Ou plutôt, le sol a été enseveli sous le complexe. Les prairies, le léger relief, le ruisseau, les haies, les arbres… tout cela a été arraché, arasé ou enfoui. Fidèle au cours de l’histoire, aux nécessités sociales et économiques, un site s’est substitué à un autre, presque sans reste.

Certes, de la végétation pousse toujours – des peupliers d’Italie le long du parking, des pruniers du Japon sur la place voisine et des haies à l’arrière. Rien toutefois de naturel, rien surtout qui soit antérieur aux aménagements actuels. Ces arbres et ces arbrisseaux ne sont qu’une façon de décorer les abords, un complément optionnel. Rien de structurel.
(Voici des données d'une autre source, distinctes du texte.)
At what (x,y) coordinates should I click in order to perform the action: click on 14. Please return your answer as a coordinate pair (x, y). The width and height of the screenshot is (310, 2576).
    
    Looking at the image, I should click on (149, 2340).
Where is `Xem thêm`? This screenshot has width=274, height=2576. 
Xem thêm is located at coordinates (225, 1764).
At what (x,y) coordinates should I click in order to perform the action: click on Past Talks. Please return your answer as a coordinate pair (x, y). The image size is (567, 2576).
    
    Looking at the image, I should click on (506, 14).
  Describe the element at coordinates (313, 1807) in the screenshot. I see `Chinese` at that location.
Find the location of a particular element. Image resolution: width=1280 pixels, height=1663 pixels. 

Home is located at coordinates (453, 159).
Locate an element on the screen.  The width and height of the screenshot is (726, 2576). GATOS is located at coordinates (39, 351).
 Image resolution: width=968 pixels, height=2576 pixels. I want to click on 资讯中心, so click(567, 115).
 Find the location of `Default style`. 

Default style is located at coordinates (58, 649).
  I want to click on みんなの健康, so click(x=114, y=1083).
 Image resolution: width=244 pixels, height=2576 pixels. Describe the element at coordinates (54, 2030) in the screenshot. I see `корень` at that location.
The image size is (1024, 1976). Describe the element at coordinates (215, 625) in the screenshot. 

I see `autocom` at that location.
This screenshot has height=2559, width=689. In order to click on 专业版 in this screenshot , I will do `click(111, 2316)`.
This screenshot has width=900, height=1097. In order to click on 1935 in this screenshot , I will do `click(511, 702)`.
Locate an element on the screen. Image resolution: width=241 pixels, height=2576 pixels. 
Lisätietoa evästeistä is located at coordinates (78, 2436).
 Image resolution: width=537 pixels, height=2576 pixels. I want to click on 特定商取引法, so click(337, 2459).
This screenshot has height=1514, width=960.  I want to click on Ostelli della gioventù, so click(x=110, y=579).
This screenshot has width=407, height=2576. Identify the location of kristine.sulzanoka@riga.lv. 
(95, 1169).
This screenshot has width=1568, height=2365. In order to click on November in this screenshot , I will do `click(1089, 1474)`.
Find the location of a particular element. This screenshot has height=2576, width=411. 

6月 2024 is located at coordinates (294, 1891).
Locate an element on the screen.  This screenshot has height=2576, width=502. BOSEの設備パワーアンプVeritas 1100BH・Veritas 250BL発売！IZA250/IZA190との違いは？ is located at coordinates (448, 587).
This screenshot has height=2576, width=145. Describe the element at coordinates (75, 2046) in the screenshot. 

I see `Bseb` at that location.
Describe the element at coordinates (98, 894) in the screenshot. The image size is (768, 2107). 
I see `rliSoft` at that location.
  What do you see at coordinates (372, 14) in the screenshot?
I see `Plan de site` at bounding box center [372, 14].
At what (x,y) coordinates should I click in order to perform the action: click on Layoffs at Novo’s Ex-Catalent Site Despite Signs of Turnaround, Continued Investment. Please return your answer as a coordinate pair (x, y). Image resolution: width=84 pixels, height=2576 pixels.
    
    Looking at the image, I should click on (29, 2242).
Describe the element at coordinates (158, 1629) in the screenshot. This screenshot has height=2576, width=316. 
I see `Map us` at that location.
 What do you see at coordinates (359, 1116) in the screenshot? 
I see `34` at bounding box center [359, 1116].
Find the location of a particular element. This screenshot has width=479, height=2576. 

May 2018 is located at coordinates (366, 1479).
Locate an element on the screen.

« Marcher n’est pas un sport, nous dit Frédéric Gros. Le sport, c’est une question de techniques et de règles, de scores et de compétition […]. Le sport, c’est évidemment le sens de l’endurance, le goût de l’effort, la discipline. […] Mais c’est encore du matériel, des revues, des spectacles, un marché. »[2] Le propos est contestable. Il traduit une certaine vision du sport, qui pourrait être tout autre chose – une façon de s’éprouver dans son corps, d’être par son corps avec les autres et d’être en corps à corps avec le monde. Si le sport, au lieu d’une compétition et d’une performance, était une façon d’être présent au monde ? Alors, peut-être, l’endroit où nous courons, où nous bondissons, où nous nageons, où nous faisons des efforts, mériterait toute notre attention. Et si le lieu faisait partie du sport ?

Cette autre conception de l’activité sportive pourrait réunifier l’espace du sport et celui du paysage. Il engendrerait d’autres aménagements que plus personne ne nommerait « centre » ou « complexe ». Les formes du relief, la matière du sol, la présence de monde végétal et animal, la fraîcheur ou la chaleur de l’air, de l’eau, les souffles du vent, le calme autour de soi, la vue sur les lointains, les traces du passé… seraient les attributs de tels lieux. Les rythmes du sport s’y accorderaient – à nouveau – aux temps du paysage.

Le temps des complexes sportifs est, on pourrait l’imaginer, compté. Visitera-t-on un jour leurs vestiges ? La chose est peu probable. « L’histoire à venir ne produira plus de ruines. Elle n’en a pas le temps. »[3] Fort heureusement.


  1. STRAUS, Erwin, Du sens des sens, Millon, 2000, p. 380.
  2. GROS, Frédéric, Marcher, une philosophie, Flammarion, 2011, pp. 7-8.
  3. AUGÉ, Marc, Le temps des ruines, Galilée, 2003, p. 148.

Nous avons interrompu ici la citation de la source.